それは、原料となる下水汚泥の性質が毎回異なることです。原料受け入れは、関東から東北まで、40ヶ所以上に及んでいます。しかも色や水分量も、性質も日々バラバラ。それを工場長以下13名のスタッフが安定したコンポストに仕立てていくのです。
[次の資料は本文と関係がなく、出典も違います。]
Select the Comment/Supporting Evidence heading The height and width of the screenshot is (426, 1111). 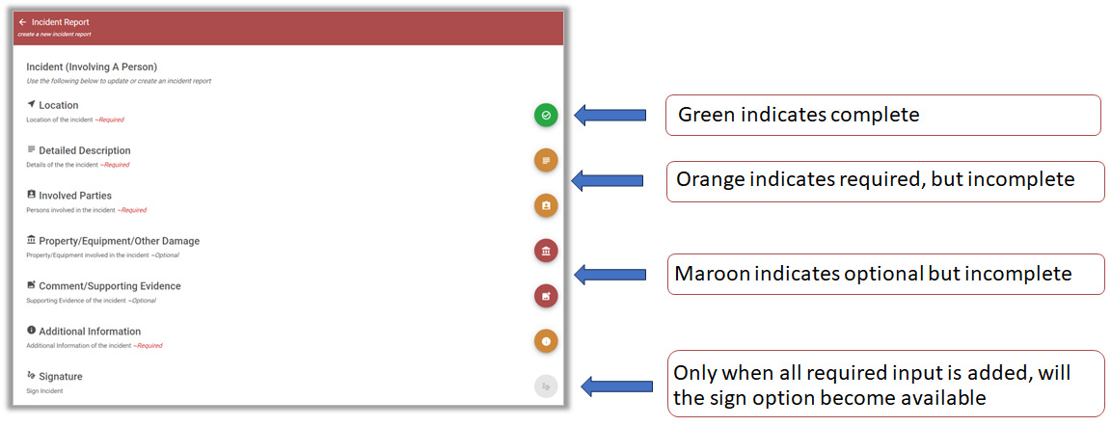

確かな品質に欠かせない「発酵」。その「発酵」を促すために、丹念に切り返しを行い、5次発酵まで十分熟成させます。ポイントは切返しのタイミングと発酵温度。高温での発酵により、病原菌・病虫害を含まず、悪臭やべとつきのない使いやすいコンポストが生まれます。品質を確認するため、毎日20ヶ所で性能チェックも行います。
[工場長の一言]
モノづくりだけでなく周辺環境にも配慮しています。ニオイがつかない車の受け入れ方法の確立から、工場内排水そして廃棄物のゼロ化まで。目標は、女性がハイヒールで見学できるようなクリーン工場にすること。その実現は近いと思います。
下水汚泥(下水ケーキ)の受け入れ
発酵状況
切り返し作業
自動梱包機による封入
通常、発酵下水汚泥コンポストは、原料の下水汚泥を堆肥化させるために、強制的に空気を送り込み発酵を促します。その際、原料が泥状になっているため、通気が行われにくく、副資材として通気性が高まる「もみがら」や「おが屑」を約30%程度混入し、水分調整を行います。 しかしエコンポエースは、副資材を入れる代わりに、十分熟成したあとのコンポストと再度混ぜ合わせることにより、肥料効果を落とさず、水分調整を行います。そして5回以上の切返しによって高温発酵させ、熟度の高い製品を生み出しています。副資材を利用しないため、肥料成分が従来品より富んでいることも大きな特長です。品質を高めるため、そしてより多くの下水汚泥を処理するために、この副資材を用いない手法にこだわっています。
発酵下水汚泥コンポストの原料となる下水汚泥(下水ケーキとも言われています)には、高分子系凝集剤を使用して処理したタイプと、石灰を活用したタイプの2種類があります。石灰処理汚泥では、多量の石灰を用いるので処分汚泥の嵩が増えます。そのため、近年下水処理場では高分子系の利用が増加しており、高分子系下水ケーキを用いたコンポストの活用が望まれています。しかし高分子系は、石灰系と比較して含水率が高く、空隙率が低いなど堆肥化は一般に困難とされてきました。
エコンポエースは、発生量の多い高分子系原料を利用していますが、度重なる改良によ り、石灰系発酵下水汚泥コンポスト以上の品質になっています。